The guidance covers the practical arrangements and practices to support a safe return of pupils and staff, but there is controversy over the key issue of social distancing.

The Health Protection Surveillance Centre (HPSC) advises that there is no need for physical distancing for pupils up to and including those in second class, but that a minimum one metre should apply for older students.

A one-metre rule would make it difficult for some schools to have all their pupils back in the classroom together.

Asked by Sinn Fein's Donnchadh O'Laoghaire about the prospects for full return, Teachers Union of Ireland (TUI) general secretary John MacGabhann replied: "I cannot answer as to when this will happen."


Mr MacGabhann said the union would engage with the Department of Education and other education partners "to ensure it can happen as safely as possible but it has to be done in a manner that guarantees safety for children, for parents and, I say without apology, for our members."

Association of Secondary Teachers Ireland general secretary Kieran Christie said he could not predict when a full return would be possible because there were too many variables that it did not control, the key one of which was social distancing.
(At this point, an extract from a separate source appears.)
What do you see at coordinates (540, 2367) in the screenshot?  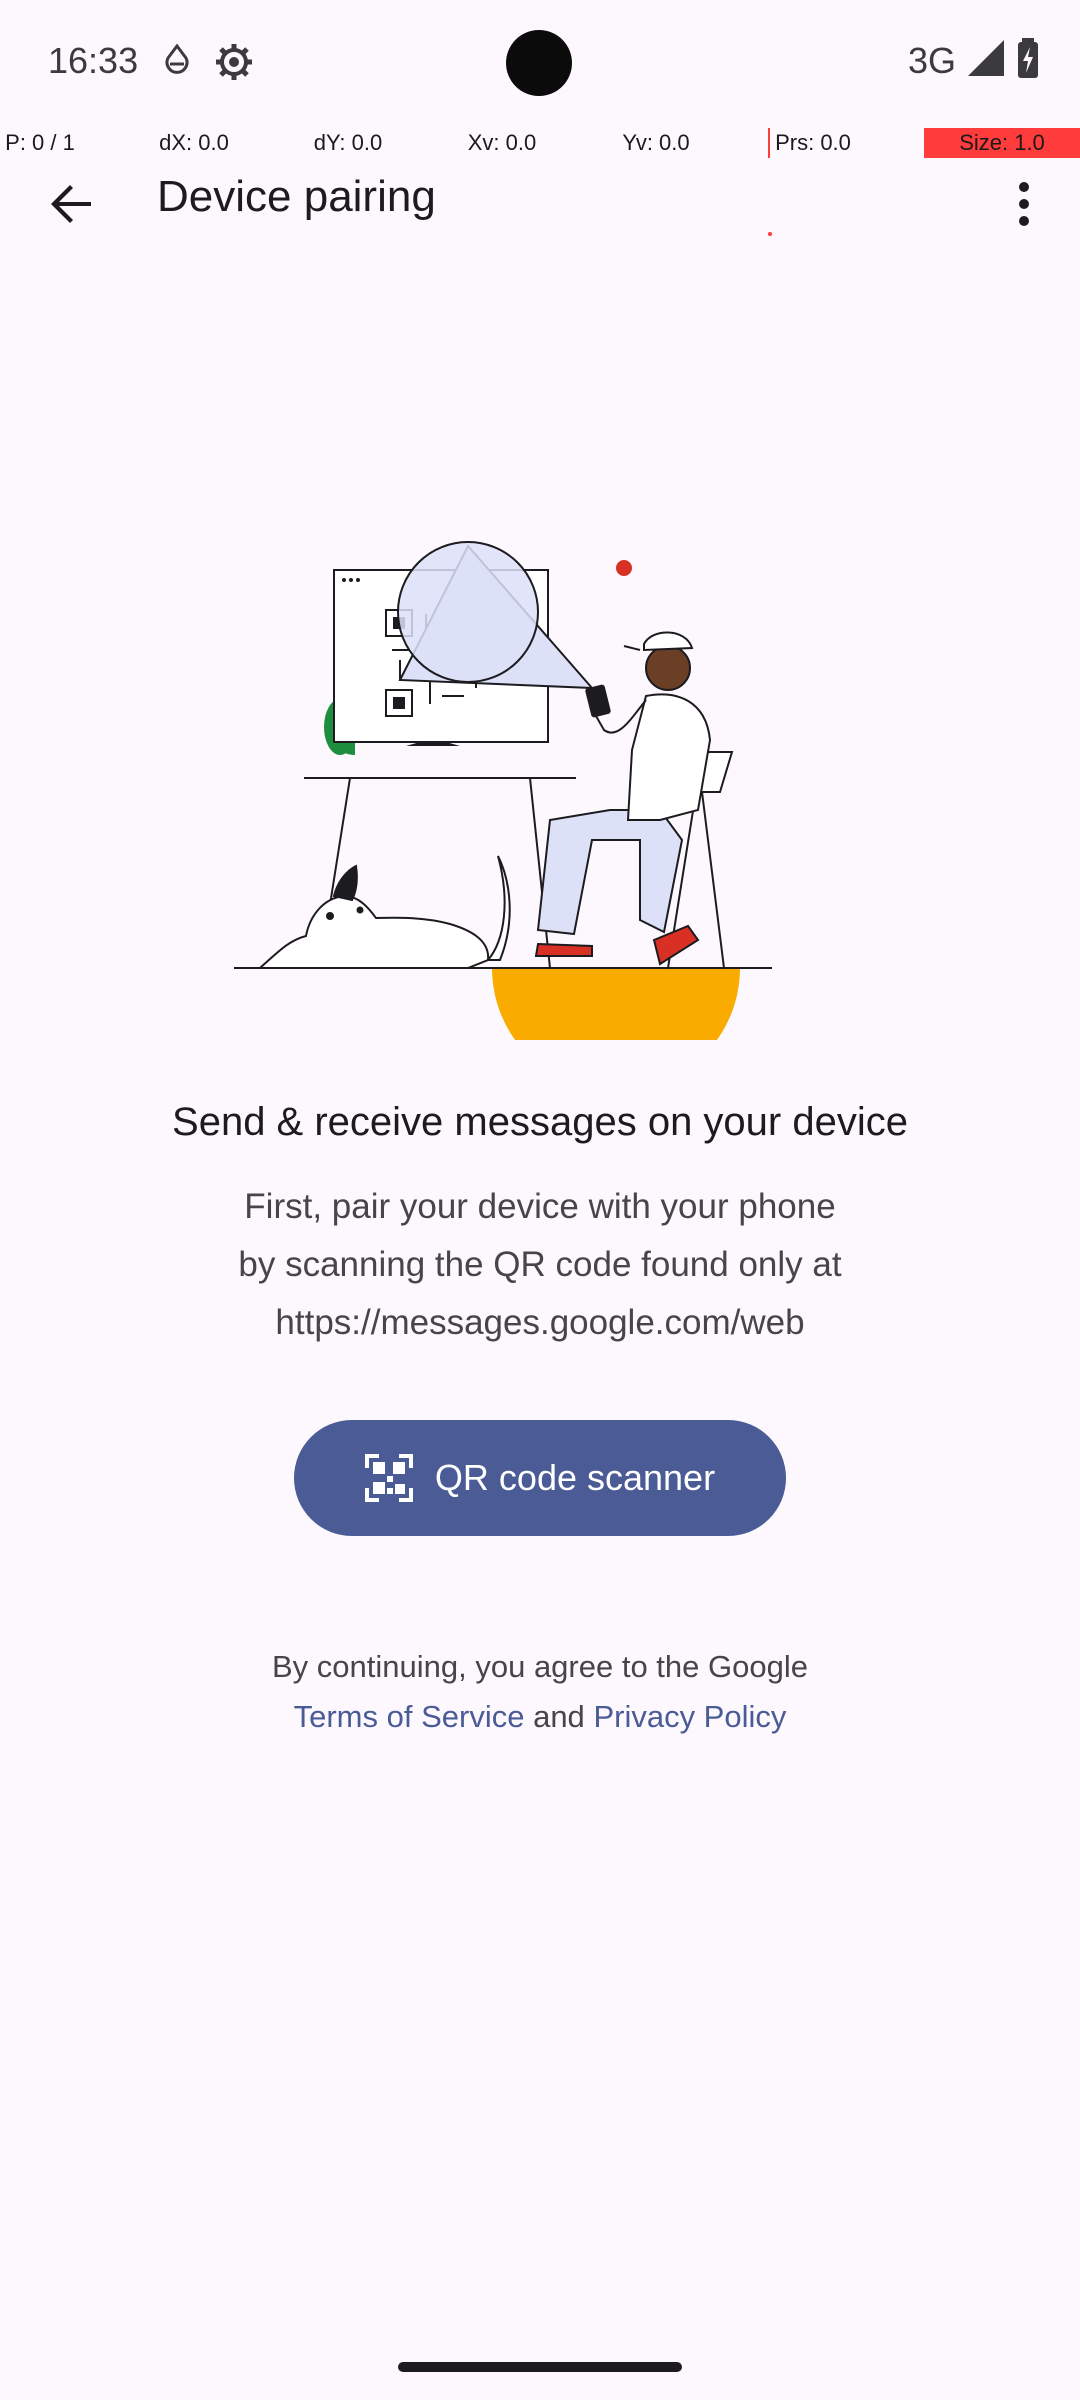 I see `gesture-nav-handle` at bounding box center [540, 2367].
He said under the public health advice published this week "many schools will not be fit to go back on full-time basis for all students".

As planning for reopening continues, much will depend on whether public health experts relax social-distancing rules.

The recommendation that no social distancing is required for half of primary pupils supports a fuller return in the primary sector, although the one-metre rule for older pupils may present challenges.

The INTO's John Boyle felt a full return should be possible, but called for supports to schools.